------ EXTRACTED INFORMATION ------

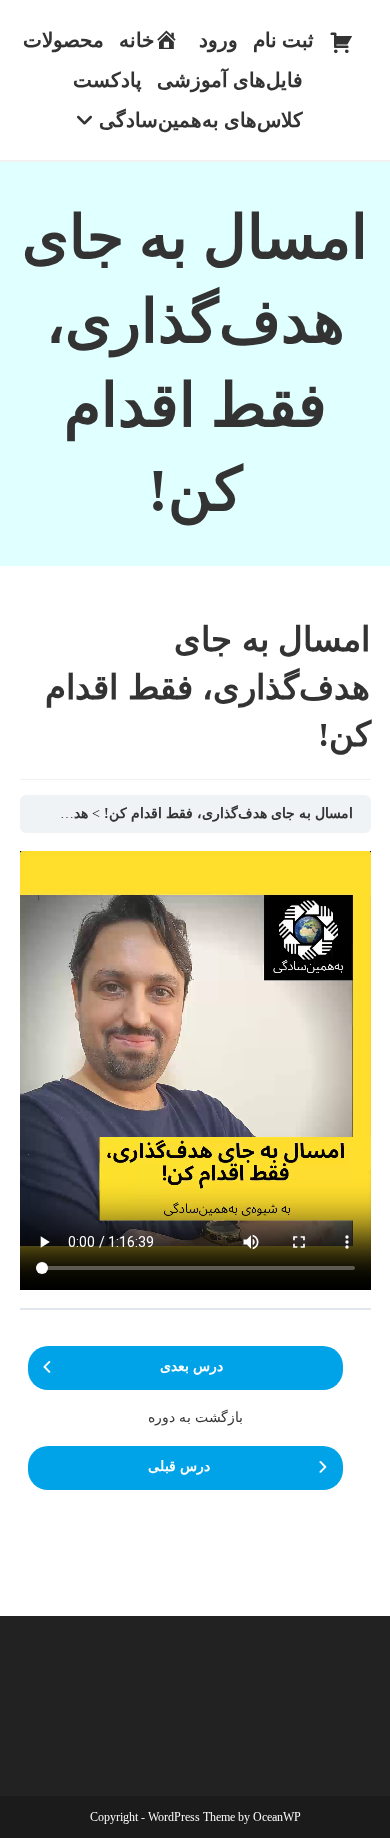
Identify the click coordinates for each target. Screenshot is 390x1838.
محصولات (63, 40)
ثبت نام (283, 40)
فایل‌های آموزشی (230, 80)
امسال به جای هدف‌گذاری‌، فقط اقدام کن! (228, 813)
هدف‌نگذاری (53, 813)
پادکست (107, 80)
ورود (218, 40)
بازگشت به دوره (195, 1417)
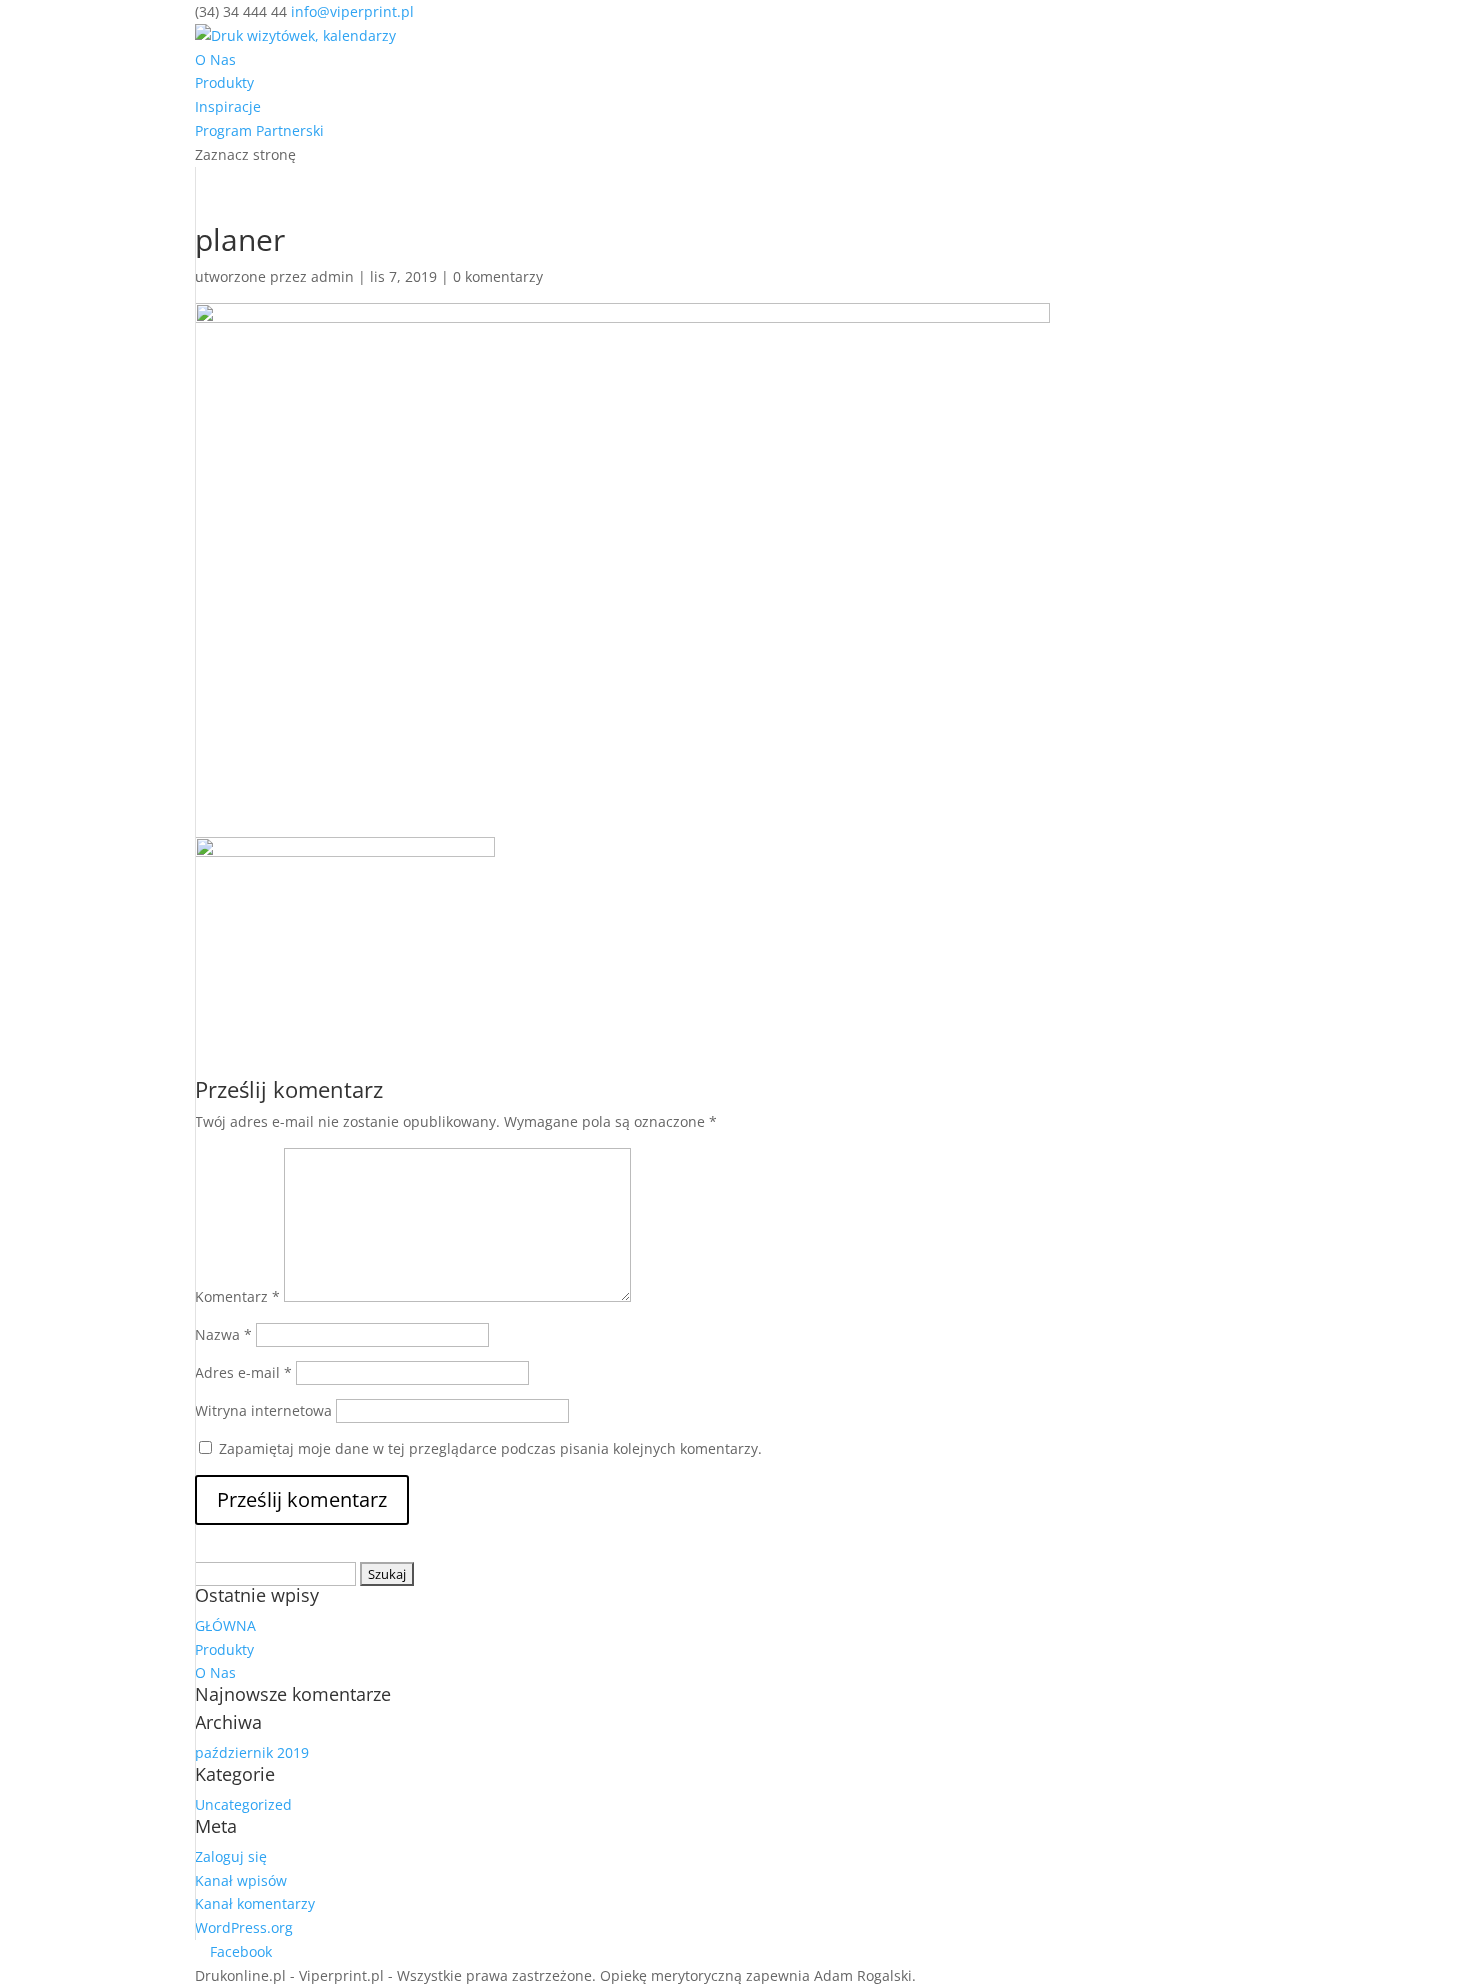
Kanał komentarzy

------

From the line containing "امسال به جای" to the last line of the records above, return each line exactly, both ends included, and nothing more. Leave out the pictures.

امسال به جای هدف‌گذاری‌، فقط اقدام کن! (228, 813)
هدف‌نگذاری (53, 813)
پادکست (107, 80)
ورود (218, 40)
بازگشت به دوره (195, 1417)
Kanał komentarzy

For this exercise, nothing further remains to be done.